Where in the records does the word "computer" occur? Copy each line in which it does.

● ● ● ● ●

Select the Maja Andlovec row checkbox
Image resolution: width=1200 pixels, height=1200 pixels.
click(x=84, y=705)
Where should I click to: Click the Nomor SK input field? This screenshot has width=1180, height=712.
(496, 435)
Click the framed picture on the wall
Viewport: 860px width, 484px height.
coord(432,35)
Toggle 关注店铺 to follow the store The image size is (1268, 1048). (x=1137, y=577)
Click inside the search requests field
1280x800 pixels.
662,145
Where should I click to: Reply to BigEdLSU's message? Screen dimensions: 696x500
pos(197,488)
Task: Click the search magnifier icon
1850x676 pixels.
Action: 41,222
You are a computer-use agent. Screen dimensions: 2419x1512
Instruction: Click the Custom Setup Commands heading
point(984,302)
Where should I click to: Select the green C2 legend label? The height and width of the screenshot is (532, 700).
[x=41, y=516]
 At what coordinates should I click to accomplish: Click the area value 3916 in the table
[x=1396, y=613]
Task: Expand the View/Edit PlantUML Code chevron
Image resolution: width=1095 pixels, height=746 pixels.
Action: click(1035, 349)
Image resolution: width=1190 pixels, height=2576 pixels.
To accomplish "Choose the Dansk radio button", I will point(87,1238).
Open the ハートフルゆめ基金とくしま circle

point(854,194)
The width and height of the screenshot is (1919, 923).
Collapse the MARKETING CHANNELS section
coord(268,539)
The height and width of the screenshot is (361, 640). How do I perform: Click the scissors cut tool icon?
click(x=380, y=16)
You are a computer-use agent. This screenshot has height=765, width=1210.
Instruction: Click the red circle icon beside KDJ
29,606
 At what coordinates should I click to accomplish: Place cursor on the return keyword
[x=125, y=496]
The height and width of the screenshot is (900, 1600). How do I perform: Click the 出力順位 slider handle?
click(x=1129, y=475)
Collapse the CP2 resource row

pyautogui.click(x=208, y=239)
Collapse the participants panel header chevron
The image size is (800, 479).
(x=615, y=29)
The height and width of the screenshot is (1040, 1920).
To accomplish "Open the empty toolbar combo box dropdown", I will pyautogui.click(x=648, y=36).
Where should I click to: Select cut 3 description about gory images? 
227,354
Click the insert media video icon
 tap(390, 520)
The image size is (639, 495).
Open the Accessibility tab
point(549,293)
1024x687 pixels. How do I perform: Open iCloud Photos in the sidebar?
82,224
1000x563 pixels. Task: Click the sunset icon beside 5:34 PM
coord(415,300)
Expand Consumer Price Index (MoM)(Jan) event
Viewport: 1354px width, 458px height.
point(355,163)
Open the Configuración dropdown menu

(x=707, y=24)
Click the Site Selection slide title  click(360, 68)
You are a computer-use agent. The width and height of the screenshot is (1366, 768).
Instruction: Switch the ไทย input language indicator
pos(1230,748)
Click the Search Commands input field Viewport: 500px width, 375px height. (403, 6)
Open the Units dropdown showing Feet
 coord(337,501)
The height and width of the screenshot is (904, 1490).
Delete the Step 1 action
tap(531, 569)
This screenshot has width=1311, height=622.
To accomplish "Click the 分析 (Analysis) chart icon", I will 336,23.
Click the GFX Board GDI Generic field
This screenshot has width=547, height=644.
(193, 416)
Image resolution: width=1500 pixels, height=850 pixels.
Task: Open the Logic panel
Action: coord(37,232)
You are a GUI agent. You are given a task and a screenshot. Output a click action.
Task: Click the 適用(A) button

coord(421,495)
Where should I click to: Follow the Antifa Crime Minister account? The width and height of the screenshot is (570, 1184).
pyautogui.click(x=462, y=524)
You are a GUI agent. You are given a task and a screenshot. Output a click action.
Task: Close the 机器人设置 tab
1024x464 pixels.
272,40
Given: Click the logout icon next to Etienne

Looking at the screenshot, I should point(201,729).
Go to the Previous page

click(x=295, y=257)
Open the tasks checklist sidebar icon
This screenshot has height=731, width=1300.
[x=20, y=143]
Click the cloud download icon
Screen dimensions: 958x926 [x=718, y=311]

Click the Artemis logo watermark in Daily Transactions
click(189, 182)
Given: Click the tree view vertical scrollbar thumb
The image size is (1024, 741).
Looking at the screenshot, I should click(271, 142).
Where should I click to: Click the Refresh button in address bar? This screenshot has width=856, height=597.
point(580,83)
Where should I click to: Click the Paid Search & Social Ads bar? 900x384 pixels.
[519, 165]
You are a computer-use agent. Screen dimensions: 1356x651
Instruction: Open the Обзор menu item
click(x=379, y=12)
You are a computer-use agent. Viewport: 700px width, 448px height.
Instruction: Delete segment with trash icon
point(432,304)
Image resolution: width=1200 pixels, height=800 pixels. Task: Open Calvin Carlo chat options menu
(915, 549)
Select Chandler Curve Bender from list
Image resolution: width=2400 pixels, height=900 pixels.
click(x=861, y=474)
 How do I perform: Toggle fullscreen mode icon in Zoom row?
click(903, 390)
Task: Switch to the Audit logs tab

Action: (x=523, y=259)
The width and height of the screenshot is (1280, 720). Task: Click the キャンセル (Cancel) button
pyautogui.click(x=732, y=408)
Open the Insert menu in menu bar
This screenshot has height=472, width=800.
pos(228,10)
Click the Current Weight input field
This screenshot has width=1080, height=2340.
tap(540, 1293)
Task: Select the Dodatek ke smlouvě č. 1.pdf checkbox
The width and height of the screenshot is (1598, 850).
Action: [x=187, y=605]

● ● ● ● ●

## OUTPUT OF THE TASK
You are a computer-use agent. Screen dimensions: 2419x1512
You are a computer-use agent. This screenshot has height=765, width=1210.
You are a computer-use agent. The width and height of the screenshot is (1366, 768).
You are a computer-use agent. Screen dimensions: 1356x651
You are a computer-use agent. Viewport: 700px width, 448px height.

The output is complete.